Elisabeth Borne used the word "commitment" the most often when she presented her government program to Wednesday's National Assembly, which is the lower house of France's Parliament. In May, the president Emmanuel Macron appointed the prime minister. He reminded that no party has an absolute majority after June's legislative elections. "A relative isn't and won't be synonymous with relative action. She warned that it is not and won't be a sign indicating impotence.
Borne encouraged the opposition to reach compromises in order to implement reforms and be able find solutions for citizens' problems, including the rise in energy prices and insecurity through the fight against pandemics and the consequences of war in Ukraine. . He stated that disorder and instability were not options in the face of these challenges.
"I want us all to come together and give meaning and virtues to the word compromise' which has been lost in our political lives for too long," stated the head of Executive in an hour-and-a-half speech that was interrupted often and booed repeatedly by the opposition, particularly from the left-wing benches. The prime minister, who is a huge unknown to many French citizens, stated that she was not a woman who ignores challenges. She added that she believes in listening, action, and results.
Borne presented to the deputies the program for the new Cabinet. Borne announced, among others, the increase of teachers' salaries, measures to attain full employment, fight inflation, and increase the purchasing power for the French.
Borne confirmed that the pension reform postponed due to covid is still on the table. Borne said, "Yes, we will have to work progressively for quite some time." The Government wants to delay retirement until 65 years. Currently, it is at 62. This is opposed by unions as well as part of the opposition.
Borne, however, did not accept a vote for confidence yesterday, unlike many of his predecessors. He was unable to overcome the National Assembly because Macron's party and its aides had a relative majority. She was not required to do so by the Constitution. Faced with her refusal, leftist parties - La France Insumisa and Europe Ecology-The Greens, Europe Ecology, The Greens (EELV) and Communist Party - jointly filed a motion for censure.
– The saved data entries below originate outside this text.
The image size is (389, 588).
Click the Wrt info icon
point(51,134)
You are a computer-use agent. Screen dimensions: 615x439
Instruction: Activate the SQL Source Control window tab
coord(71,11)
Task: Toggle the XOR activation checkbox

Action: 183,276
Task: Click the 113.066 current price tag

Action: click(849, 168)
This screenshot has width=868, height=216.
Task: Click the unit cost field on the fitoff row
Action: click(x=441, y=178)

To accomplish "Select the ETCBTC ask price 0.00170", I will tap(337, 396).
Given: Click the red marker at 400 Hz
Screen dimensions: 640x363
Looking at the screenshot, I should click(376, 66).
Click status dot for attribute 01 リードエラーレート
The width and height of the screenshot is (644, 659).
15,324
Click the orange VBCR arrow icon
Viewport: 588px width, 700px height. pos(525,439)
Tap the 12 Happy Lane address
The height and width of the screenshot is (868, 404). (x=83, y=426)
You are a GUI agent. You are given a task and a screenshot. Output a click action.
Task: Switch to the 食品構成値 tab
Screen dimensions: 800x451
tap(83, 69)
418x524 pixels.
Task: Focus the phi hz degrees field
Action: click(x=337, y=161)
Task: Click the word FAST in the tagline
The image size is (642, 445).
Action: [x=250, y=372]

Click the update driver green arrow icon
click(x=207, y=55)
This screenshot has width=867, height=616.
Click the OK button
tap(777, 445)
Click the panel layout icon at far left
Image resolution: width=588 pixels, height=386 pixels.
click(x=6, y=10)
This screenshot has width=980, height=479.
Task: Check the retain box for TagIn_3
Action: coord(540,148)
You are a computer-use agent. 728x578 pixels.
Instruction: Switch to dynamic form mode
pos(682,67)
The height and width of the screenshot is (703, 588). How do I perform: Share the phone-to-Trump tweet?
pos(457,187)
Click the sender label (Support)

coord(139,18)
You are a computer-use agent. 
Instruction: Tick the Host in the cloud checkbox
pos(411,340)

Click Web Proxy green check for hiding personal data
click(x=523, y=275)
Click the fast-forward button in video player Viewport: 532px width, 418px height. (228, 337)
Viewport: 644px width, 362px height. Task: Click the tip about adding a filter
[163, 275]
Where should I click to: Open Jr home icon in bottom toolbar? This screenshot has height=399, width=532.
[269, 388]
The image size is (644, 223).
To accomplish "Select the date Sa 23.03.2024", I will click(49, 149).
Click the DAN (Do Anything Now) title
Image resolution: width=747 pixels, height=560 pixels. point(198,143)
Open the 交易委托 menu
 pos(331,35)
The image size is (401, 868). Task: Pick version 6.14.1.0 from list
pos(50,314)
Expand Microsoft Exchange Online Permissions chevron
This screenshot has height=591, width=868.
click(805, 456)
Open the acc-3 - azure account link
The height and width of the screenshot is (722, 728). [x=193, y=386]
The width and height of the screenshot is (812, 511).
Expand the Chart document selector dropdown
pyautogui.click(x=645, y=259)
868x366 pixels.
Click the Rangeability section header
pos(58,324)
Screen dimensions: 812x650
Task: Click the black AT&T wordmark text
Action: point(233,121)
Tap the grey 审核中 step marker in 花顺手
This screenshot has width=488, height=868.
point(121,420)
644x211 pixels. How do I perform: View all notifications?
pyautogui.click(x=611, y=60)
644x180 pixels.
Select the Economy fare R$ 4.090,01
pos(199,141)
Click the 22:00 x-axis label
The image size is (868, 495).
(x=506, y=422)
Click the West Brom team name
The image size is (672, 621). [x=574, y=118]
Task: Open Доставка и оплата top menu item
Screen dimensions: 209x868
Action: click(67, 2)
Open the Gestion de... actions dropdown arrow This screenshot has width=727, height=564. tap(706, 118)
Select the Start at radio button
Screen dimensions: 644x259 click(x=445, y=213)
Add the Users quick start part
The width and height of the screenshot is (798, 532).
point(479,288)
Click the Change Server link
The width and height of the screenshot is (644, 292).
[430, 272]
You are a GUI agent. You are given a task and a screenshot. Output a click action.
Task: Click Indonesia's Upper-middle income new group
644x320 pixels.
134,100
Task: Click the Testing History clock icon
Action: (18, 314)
Jean-Luc Melenchon of the New Popular Ecologist and Social Union (Nupes), stated that if the prime minister had submitted for a vote to confidence, there wouldn't have been a motion de censure. of the leftist parties in the legislative elections. "Madam Prime minister, you are not capable of asking for a vote of confidence." It was a good job, I would say, since we don't have confidence in her government," Marine Le Pen, a far-right politician, said. Borne was criticised for acting "as though nothing had happened" during the legislative elections in which the government party lost absolute majority.
The National Assembly must vote to censure the motion on Friday or the beginning of next week. The left does not have enough votes, so there is little chance of it succeeding. It would require the support of Marine Le Pen's far-right party and the moderate right. However, National Regrouping and the Republicans have already denied this. Borne will not change his position, except for surprise.